**PROBLEM TO WORK ON**:
A word-for-word copy of the records below is needed, without the images.

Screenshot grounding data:
◇ ◇ ◇

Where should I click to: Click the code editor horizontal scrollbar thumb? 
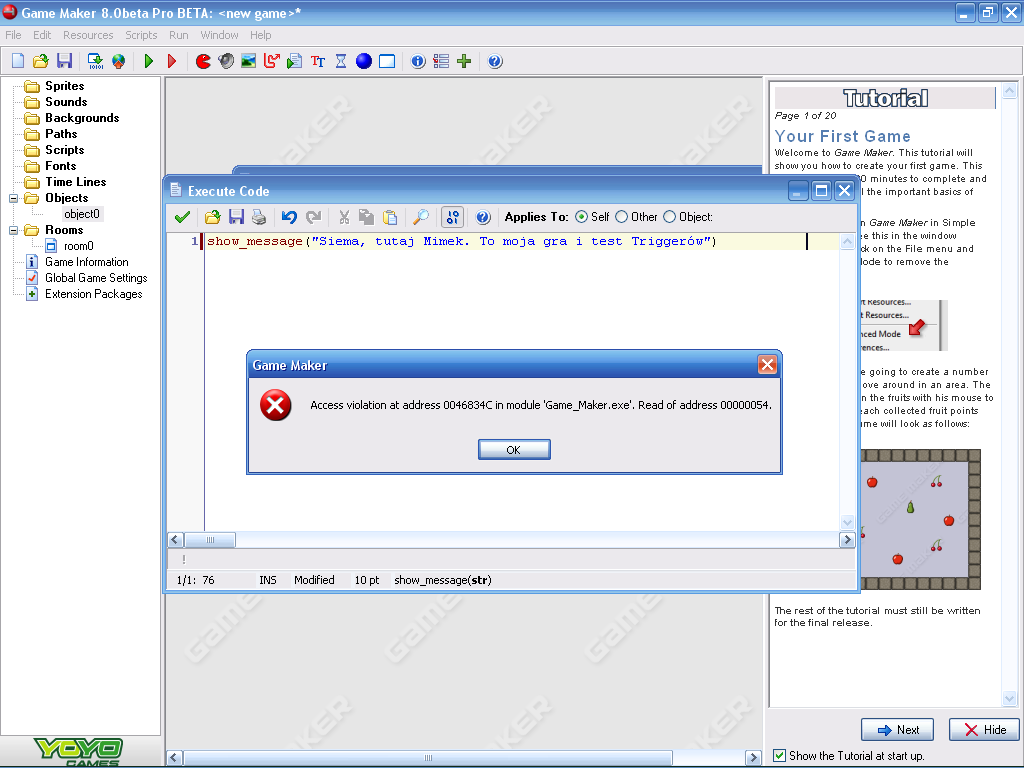pos(210,540)
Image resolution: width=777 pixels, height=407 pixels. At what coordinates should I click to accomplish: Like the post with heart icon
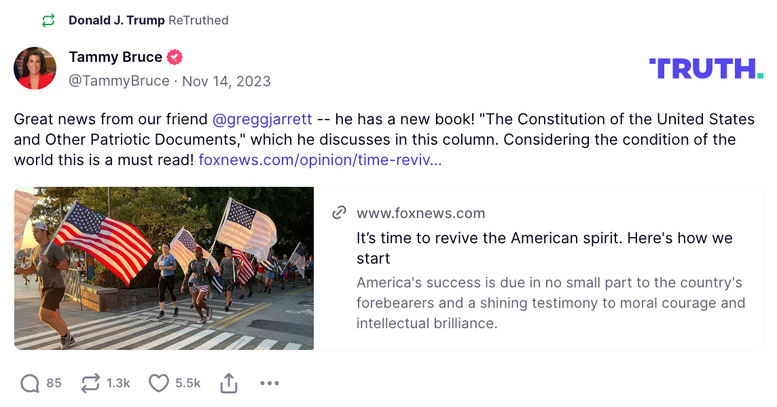pos(158,383)
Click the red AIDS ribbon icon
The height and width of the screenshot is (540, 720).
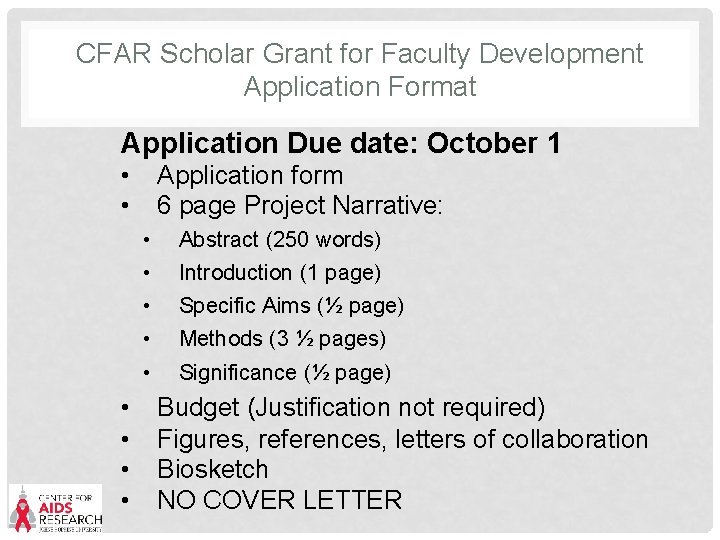(22, 509)
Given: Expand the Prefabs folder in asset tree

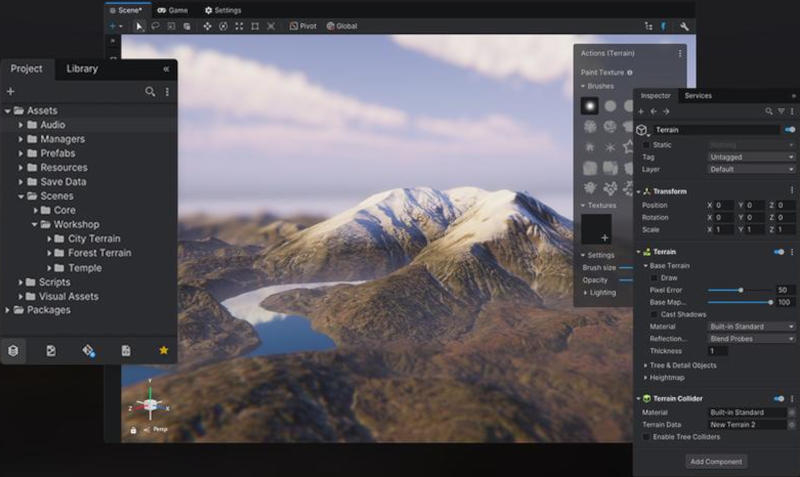Looking at the screenshot, I should (x=21, y=154).
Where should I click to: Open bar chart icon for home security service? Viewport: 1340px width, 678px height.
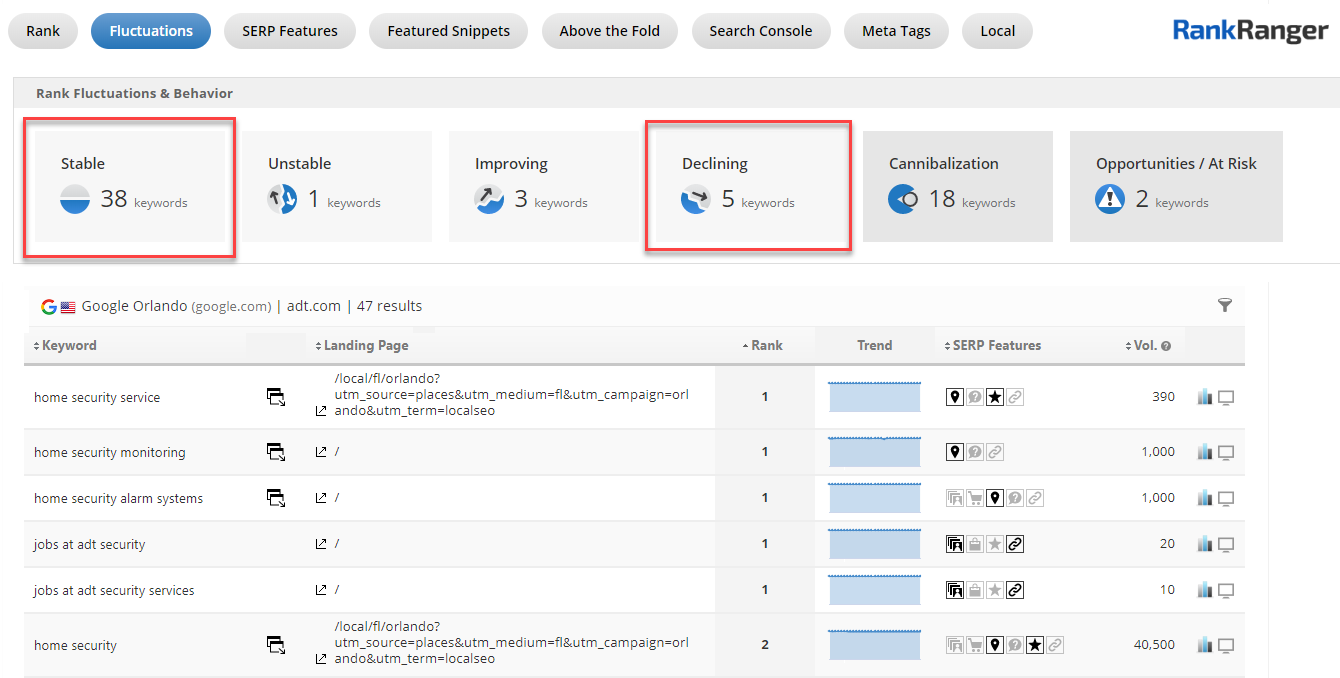click(1205, 398)
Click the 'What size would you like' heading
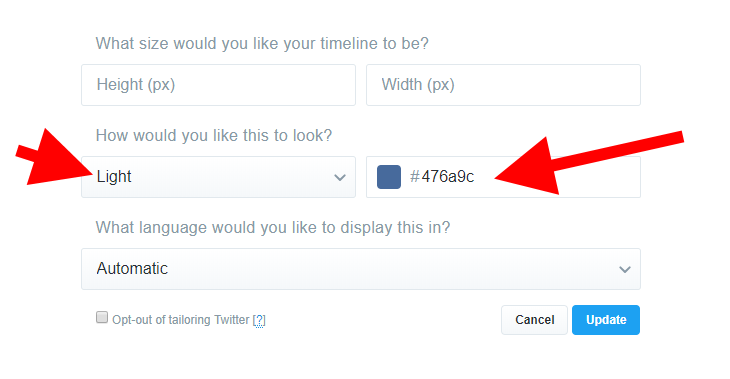 click(x=262, y=43)
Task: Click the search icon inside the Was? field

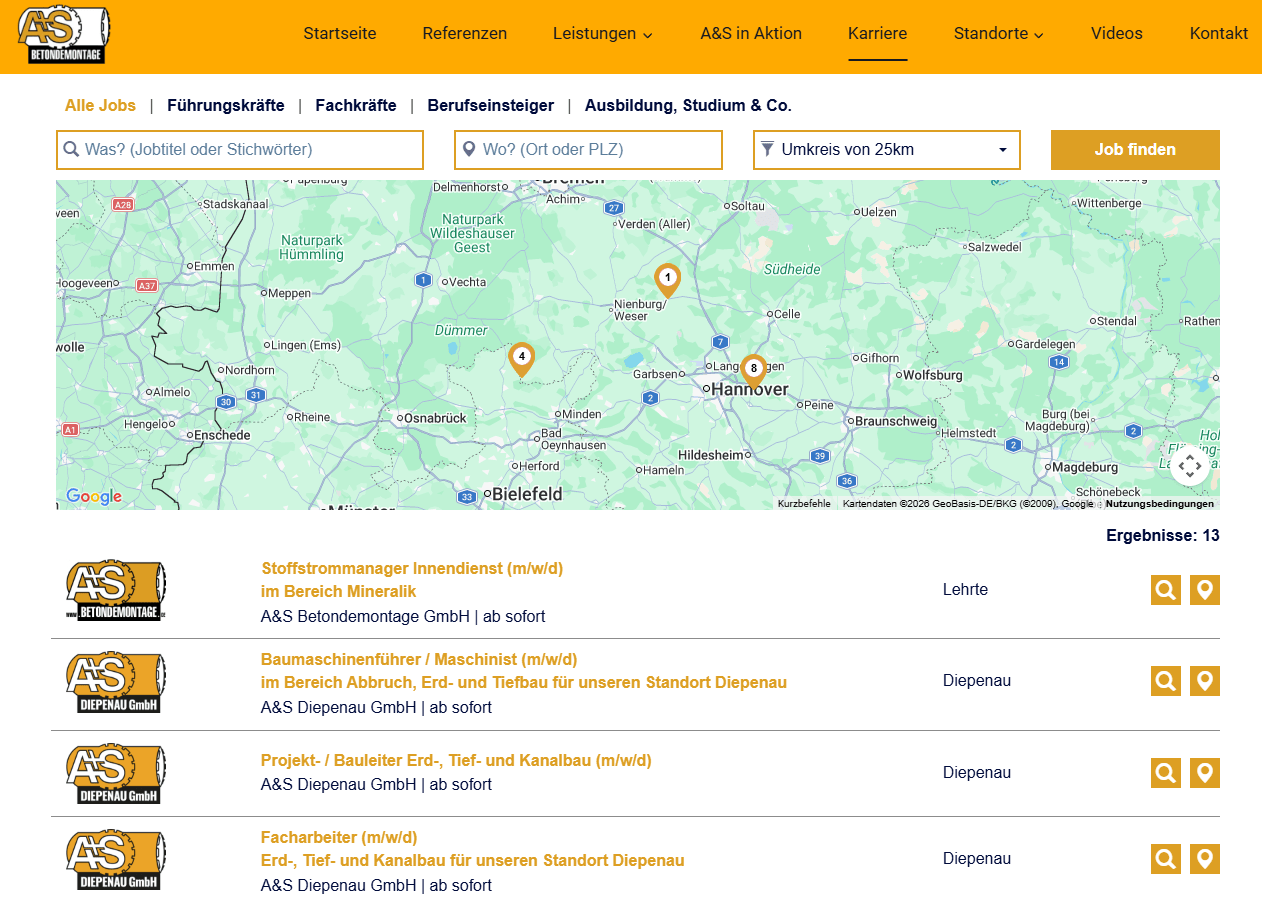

◇ ◇ ◇

**YOUR RESPONSE**:
Where should I click to: Click the code editor horizontal scrollbar thumb? 
pos(210,540)
Image resolution: width=777 pixels, height=407 pixels. At what coordinates should I click to accomplish: Like the post with heart icon
pos(158,383)
Click the red AIDS ribbon icon
The height and width of the screenshot is (540, 720).
(22, 509)
Given: Expand the Prefabs folder in asset tree

Looking at the screenshot, I should (x=21, y=154).
Where should I click to: Open bar chart icon for home security service? Viewport: 1340px width, 678px height.
click(1205, 398)
Click the 'What size would you like' heading
 click(x=262, y=43)
Task: Click the search icon inside the Was? field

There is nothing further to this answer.